La cuarta edición de Gran Hermano, temporada 2002-2003, finalizó con el triunfo de Pedro Oliva, un funcionario de Zaragoza. Sin embargo, la casa de Guadalix de la Sierra tuvo en Gustavo Fernández a su inquilino más carismático. El boxeador portugalujo fue el quinto expulsado. Pasó 67 días ante el ojo público, suficientes para conquistar a la audiencia con su chulería y arrebatar el corazón de otra concursante. Ayer, Gustavo Fernández perdía la vida arrollado por un tren en Venta de Baños. Tenía 28 años.
El suceso se registró a las dos y media de la madrugada del viernes, cuando el 'Tren Estrella', que realiza el trayecto Santander-Madrid, se detuvo en la estación palentina, un importante nudo ferroviario a doce kilómetros de la capital. Gustavo aprovechó la parada del convoy para ir a la cafetería, separada del andén donde estaba detenido el tren. En vez de utilizar el paso subterráneo, a treinta metros, cruzó las vías en un intento de ahorrar tiempo. No se percató de que en ese momento llegaba a la estación el Sud Express, que une Lisboa y Hendaya. El arrollamiento fue inevitable.
Con otra viajera
El ex deportista falleció practicamente en el acto junto a otra viajera que le acompañaba, Sonia D. M, natural de Torrelavega, a causa de las gravísimas heridas provocadas por el brutal impacto de la locomotora. El juez de guardia procedió al levantamiento de los cadáveres, que fueron trasladados al Depósito Municipal de Palencia para practicarles las correspondientes autopsias.

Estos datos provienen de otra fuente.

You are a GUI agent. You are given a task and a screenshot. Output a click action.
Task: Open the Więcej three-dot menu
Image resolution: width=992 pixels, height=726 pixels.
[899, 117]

Gustavo vivía en Córdoba tras haber protagonizado una fugaz pero prometedora carrera en el cuadrilátero. Campeón de España amateur en 1997 y subcampeón de la Copa de Europa en 1998, Bihotz Ugarte, como fue bautizado para los carteles deportivos por su temperamento en el ring, se había calzado los guantes a los quince años. Su pasión le duró una década.
Los cambios de entrenador, los traslados de domicilio de una ciudad a otra y una lesión en la mano provocaron que el portugalujo fuera perdiendo la ilusión. Formó parte como amateur del equipo olímpico español, pero renunció acudir a Sydney para convertirse en profesional en la categoría de los pesos welter. Sólo combatió siete veces en tres años. Durante el encierro en Gran Hermano, su padre relató a este diario que su hijo tenía «madera de campeón». Gustavo cambió la lona por los flashes y la efímera popularidad televisiva. Fue modelo de Pepe Jeans y su físico, perfeccionado en el gimnasio, le facilitó convertirse en relaciones públicas. Demostró su desenvolvimiento en el programa de Tele 5, donde acabó solicitando a la audiencia que le eliminara. A su salida, le esperaba su novia Carmen, hija de boxeador, mientras entre focos le había jurado amor eterno a Sonia, una azafata granadina.